In June 2020, the genetic sequences of 241 virus samples taken in Wuhan at the start of the outbreak disappeared from an online scientific database . By analyzing files stored on Google Cloud, Jesse Bloom, a virologist from the University of Seattle, points out that he was able to recover thirteen of them.
These genetic sequences had disappeared from an online database called the Sequence Read Archive, maintained by the National Institutes of Health (NIH). Seattle University virologist Dr.
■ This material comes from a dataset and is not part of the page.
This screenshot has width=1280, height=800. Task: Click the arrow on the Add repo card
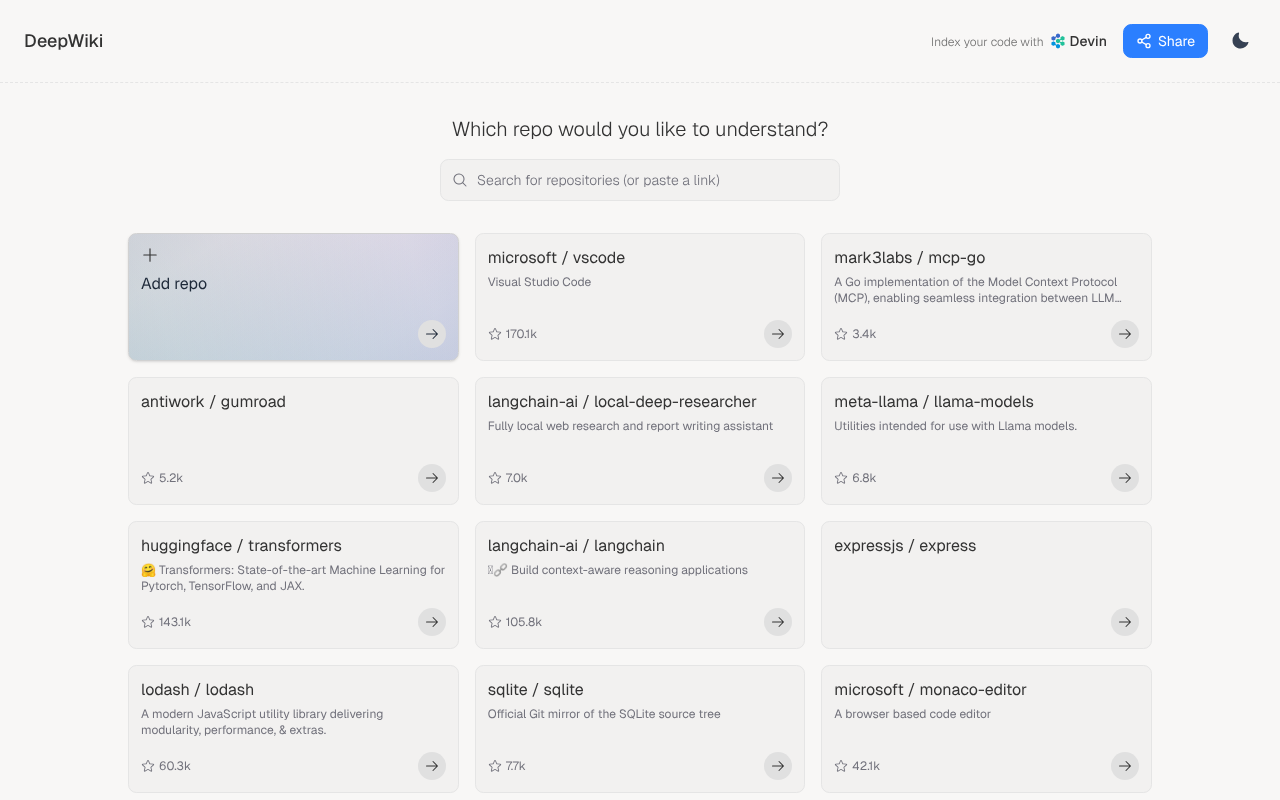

Bloom explains that he noticed their absence when analyzing a spreadsheet available in a study published in May 2020 in the journal PeerJ. During this work, the authors had cataloged 241 SARS-CoV-2 genetic sequences up to the end of March 2020 as part of a project by Wuhan University.
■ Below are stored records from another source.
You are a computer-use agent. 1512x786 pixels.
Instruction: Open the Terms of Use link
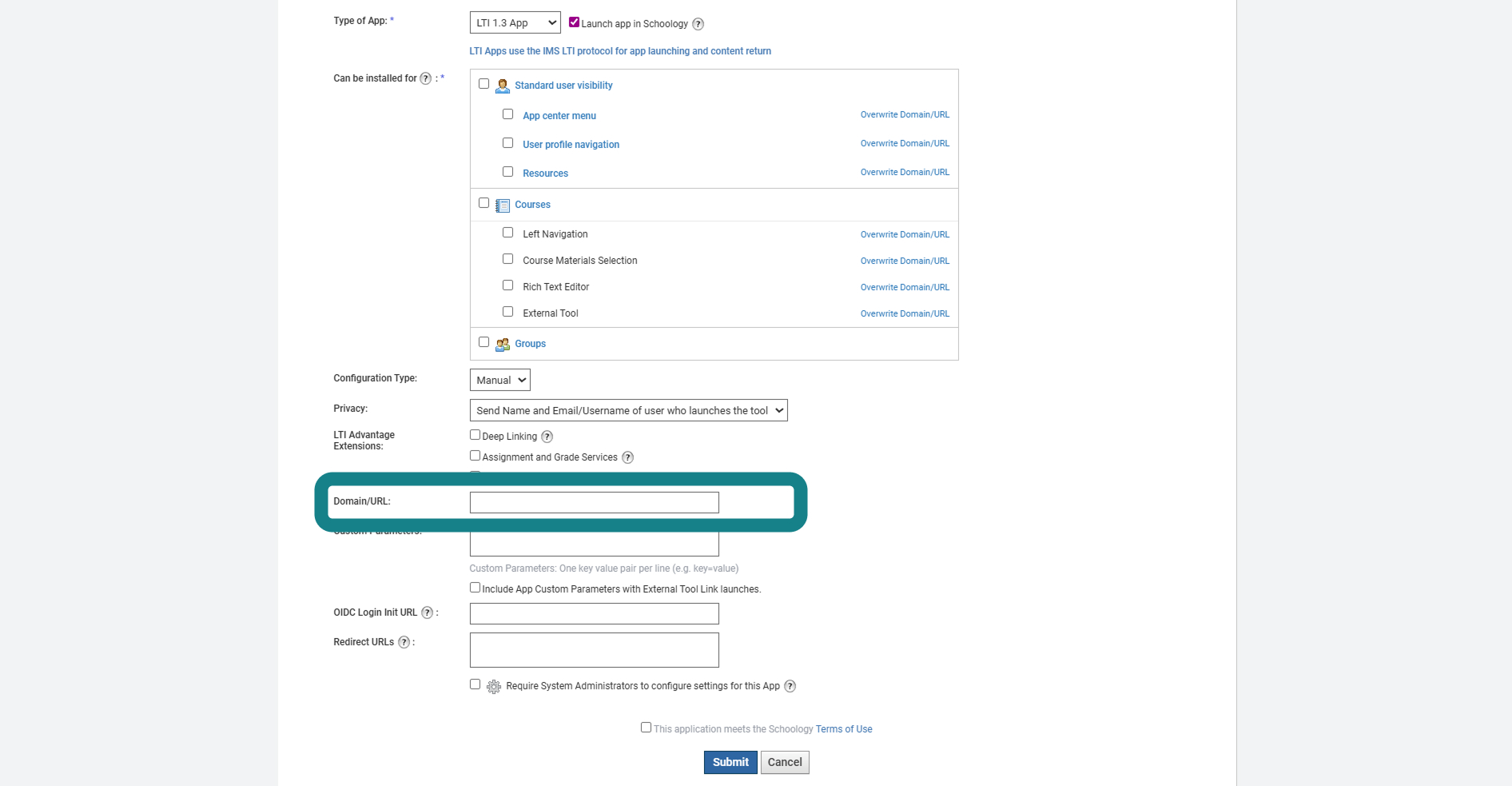[x=844, y=729]
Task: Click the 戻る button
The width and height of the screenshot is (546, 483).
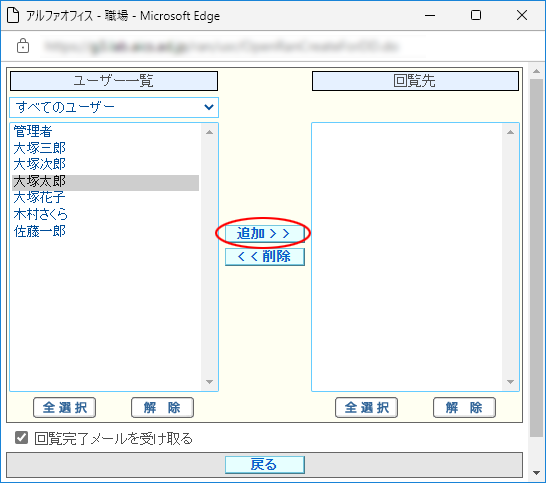Action: [x=265, y=465]
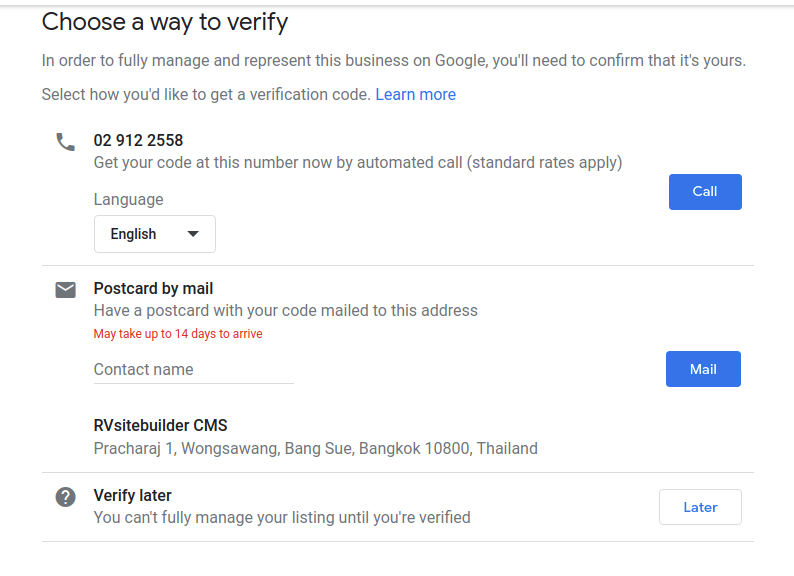This screenshot has height=576, width=794.
Task: Click the Mail button to send a postcard
Action: coord(703,369)
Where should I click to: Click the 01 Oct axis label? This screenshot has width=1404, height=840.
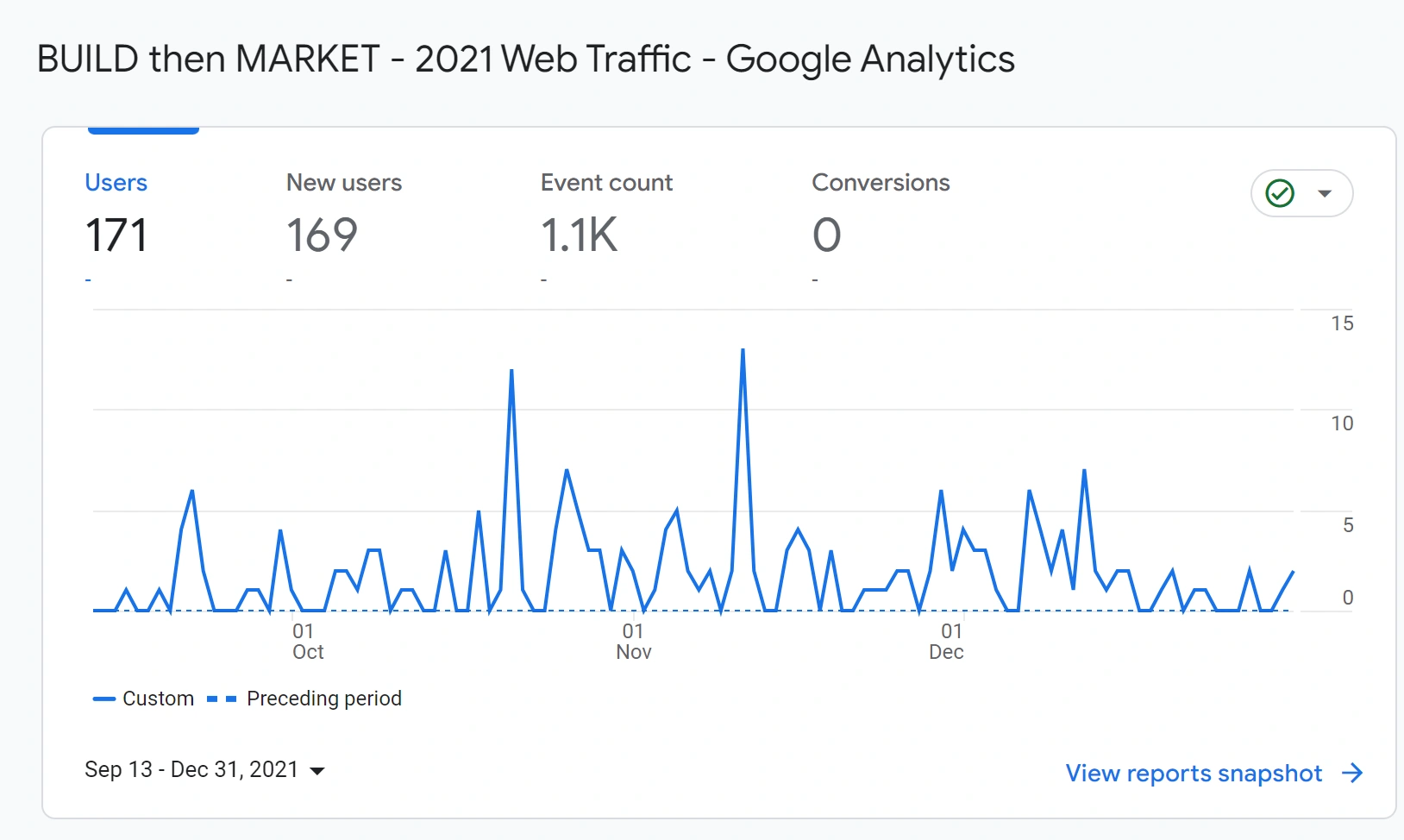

This famous spreadsheet indicated that the authors of the study had uploaded their sequences to the database. However, by typing this information in the search bar, the searcher did not find it.
During his investigative work, the researcher then pointed out that these 241 deleted sequences had been collected by Dr. Aisu Fu, of Renmin Hospital in Wuhan .
While browsing the scientific literature, Bloom then came across a "pre-print version" of another study conducted in March 2020 by this same researcher. Published three months later in the journal Small, this study focused on specific virus mutations isolated from 45 nasal swabs taken from outpatients in Wuhan (no area specified) at the start of the outbreak (no date specified). .
That said, for Dr. Bloom, these samples were probably the source of the famous 241 missing sequences. He then realized that the Sequence Read Archive was backing up information on Google Cloud. Thanks to this data, he explains that he finally was able to recover thirteen of the 241 sequences deleted at the start .
This new study, which has not yet been peer-reviewed, naturally raises questions about why these original footage was removed. For Jesse Bloom, the researchers had "no scientific reason to do so ". It therefore seems probable according to him that these sequences were "deleted to hide their existence “.
This data could prove invaluable in efforts to trace the origin of the virus . In order to determine it, researchers must indeed isolate the "first virus" from which all the other strains originated. So far, the first sequences had been mainly sampled from cases registered in December 2019 in the Huanan market in Wuhan, long considered the starting point of the epidemic. However, the first genetic sequences isolated from this market included three mutations absent from certain virus sequences sampled weeks later outside the market. Here, the sequences found by Jesse Bloom were also devoid of these mutations .
In the Times, the researcher points out that this new announcement neither reinforces nor dismisses the hypothesis that SARS-C-V-2 may have leaked from a P4 laboratory. Incidentally, viruses lacking these three mutations more closely match the coronaviruses found in horseshoe bats, which many suspect are the source of the pandemic.
On the other hand, it reinforces earlier suggestions that this virus may have been circulating in Wuhan before the first official declarations in December 2019 (since those in Wuhan had already mutated). The use of the conditional is justified insofar as it is not known precisely where and when the samples linked to these recovered genetic sequences were collected. However, this information is obviously crucial for tracing the virus to its origin.